* _WORK REQUIRED_: Once the data has been read, print it back in full, exactly.
== Segment start ==
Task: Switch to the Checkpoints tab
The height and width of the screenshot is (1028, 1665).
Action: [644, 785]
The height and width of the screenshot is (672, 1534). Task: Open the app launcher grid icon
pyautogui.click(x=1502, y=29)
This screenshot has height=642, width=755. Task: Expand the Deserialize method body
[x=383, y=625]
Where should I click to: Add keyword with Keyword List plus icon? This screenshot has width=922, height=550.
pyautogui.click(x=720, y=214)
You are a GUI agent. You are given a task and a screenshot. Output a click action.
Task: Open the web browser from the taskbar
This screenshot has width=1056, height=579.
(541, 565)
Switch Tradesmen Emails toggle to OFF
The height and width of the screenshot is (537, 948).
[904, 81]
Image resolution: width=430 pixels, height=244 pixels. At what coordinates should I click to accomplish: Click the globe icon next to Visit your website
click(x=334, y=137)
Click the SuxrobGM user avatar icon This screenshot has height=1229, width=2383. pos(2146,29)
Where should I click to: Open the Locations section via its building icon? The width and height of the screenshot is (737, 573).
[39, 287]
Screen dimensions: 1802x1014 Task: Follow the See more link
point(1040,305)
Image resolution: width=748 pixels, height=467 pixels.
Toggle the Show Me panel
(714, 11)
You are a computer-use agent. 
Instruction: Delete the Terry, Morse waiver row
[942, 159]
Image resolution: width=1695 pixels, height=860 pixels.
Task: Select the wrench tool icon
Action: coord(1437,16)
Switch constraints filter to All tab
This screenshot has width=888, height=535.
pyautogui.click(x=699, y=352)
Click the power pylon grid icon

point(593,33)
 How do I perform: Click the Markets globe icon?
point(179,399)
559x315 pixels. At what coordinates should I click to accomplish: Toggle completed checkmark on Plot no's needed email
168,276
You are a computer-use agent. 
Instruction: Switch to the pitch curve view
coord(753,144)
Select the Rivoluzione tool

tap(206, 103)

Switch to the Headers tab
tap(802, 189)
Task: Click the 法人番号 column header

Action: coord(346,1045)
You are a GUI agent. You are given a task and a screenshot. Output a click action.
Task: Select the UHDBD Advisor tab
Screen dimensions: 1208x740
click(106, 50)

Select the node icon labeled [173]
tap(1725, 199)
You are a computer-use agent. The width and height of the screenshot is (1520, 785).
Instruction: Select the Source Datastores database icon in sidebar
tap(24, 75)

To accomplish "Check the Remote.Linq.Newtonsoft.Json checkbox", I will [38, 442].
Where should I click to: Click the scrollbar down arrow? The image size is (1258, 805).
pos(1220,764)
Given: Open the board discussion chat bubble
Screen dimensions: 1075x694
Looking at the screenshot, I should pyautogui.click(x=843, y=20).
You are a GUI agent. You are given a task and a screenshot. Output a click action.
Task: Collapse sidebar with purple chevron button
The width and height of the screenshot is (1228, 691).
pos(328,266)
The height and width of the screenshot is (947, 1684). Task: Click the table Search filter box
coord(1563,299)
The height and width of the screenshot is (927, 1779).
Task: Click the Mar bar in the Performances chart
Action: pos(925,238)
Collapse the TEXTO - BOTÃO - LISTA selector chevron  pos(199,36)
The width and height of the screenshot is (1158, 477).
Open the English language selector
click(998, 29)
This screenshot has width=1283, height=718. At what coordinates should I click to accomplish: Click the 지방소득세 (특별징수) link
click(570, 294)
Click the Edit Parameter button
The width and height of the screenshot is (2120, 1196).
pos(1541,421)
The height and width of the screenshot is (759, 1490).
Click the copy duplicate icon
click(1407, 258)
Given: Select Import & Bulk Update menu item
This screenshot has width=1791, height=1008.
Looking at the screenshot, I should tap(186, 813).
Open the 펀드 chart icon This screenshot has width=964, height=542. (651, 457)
== Segment end ==
* _RESPONSE BELOW_:
Task: Switch to the Checkpoints tab
The height and width of the screenshot is (1028, 1665).
Action: [644, 785]
The height and width of the screenshot is (672, 1534). Task: Open the app launcher grid icon
pyautogui.click(x=1502, y=29)
This screenshot has height=642, width=755. Task: Expand the Deserialize method body
[x=383, y=625]
Where should I click to: Add keyword with Keyword List plus icon? This screenshot has width=922, height=550.
pyautogui.click(x=720, y=214)
You are a GUI agent. You are given a task and a screenshot. Output a click action.
Task: Open the web browser from the taskbar
This screenshot has width=1056, height=579.
(541, 565)
Switch Tradesmen Emails toggle to OFF
The height and width of the screenshot is (537, 948).
[904, 81]
Image resolution: width=430 pixels, height=244 pixels. At what coordinates should I click to accomplish: Click the globe icon next to Visit your website
click(x=334, y=137)
Click the SuxrobGM user avatar icon This screenshot has height=1229, width=2383. pos(2146,29)
Where should I click to: Open the Locations section via its building icon? The width and height of the screenshot is (737, 573).
[39, 287]
Screen dimensions: 1802x1014 Task: Follow the See more link
point(1040,305)
Image resolution: width=748 pixels, height=467 pixels.
Toggle the Show Me panel
(714, 11)
You are a computer-use agent. 
Instruction: Delete the Terry, Morse waiver row
[942, 159]
Image resolution: width=1695 pixels, height=860 pixels.
Task: Select the wrench tool icon
Action: coord(1437,16)
Switch constraints filter to All tab
This screenshot has width=888, height=535.
pyautogui.click(x=699, y=352)
Click the power pylon grid icon

point(593,33)
 How do I perform: Click the Markets globe icon?
point(179,399)
559x315 pixels. At what coordinates should I click to accomplish: Toggle completed checkmark on Plot no's needed email
168,276
You are a computer-use agent. 
Instruction: Switch to the pitch curve view
coord(753,144)
Select the Rivoluzione tool

tap(206, 103)

Switch to the Headers tab
tap(802, 189)
Task: Click the 法人番号 column header

Action: coord(346,1045)
You are a GUI agent. You are given a task and a screenshot. Output a click action.
Task: Select the UHDBD Advisor tab
Screen dimensions: 1208x740
click(106, 50)

Select the node icon labeled [173]
tap(1725, 199)
You are a computer-use agent. The width and height of the screenshot is (1520, 785).
Instruction: Select the Source Datastores database icon in sidebar
tap(24, 75)

To accomplish "Check the Remote.Linq.Newtonsoft.Json checkbox", I will [38, 442].
Where should I click to: Click the scrollbar down arrow? The image size is (1258, 805).
pos(1220,764)
Given: Open the board discussion chat bubble
Screen dimensions: 1075x694
Looking at the screenshot, I should pyautogui.click(x=843, y=20).
You are a GUI agent. You are given a task and a screenshot. Output a click action.
Task: Collapse sidebar with purple chevron button
The width and height of the screenshot is (1228, 691).
pos(328,266)
The height and width of the screenshot is (947, 1684). Task: Click the table Search filter box
coord(1563,299)
The height and width of the screenshot is (927, 1779).
Task: Click the Mar bar in the Performances chart
Action: pos(925,238)
Collapse the TEXTO - BOTÃO - LISTA selector chevron  pos(199,36)
The width and height of the screenshot is (1158, 477).
Open the English language selector
click(998, 29)
This screenshot has width=1283, height=718. At what coordinates should I click to accomplish: Click the 지방소득세 (특별징수) link
click(570, 294)
Click the Edit Parameter button
The width and height of the screenshot is (2120, 1196).
pos(1541,421)
The height and width of the screenshot is (759, 1490).
Click the copy duplicate icon
click(1407, 258)
Given: Select Import & Bulk Update menu item
This screenshot has width=1791, height=1008.
Looking at the screenshot, I should tap(186, 813).
Open the 펀드 chart icon This screenshot has width=964, height=542. (651, 457)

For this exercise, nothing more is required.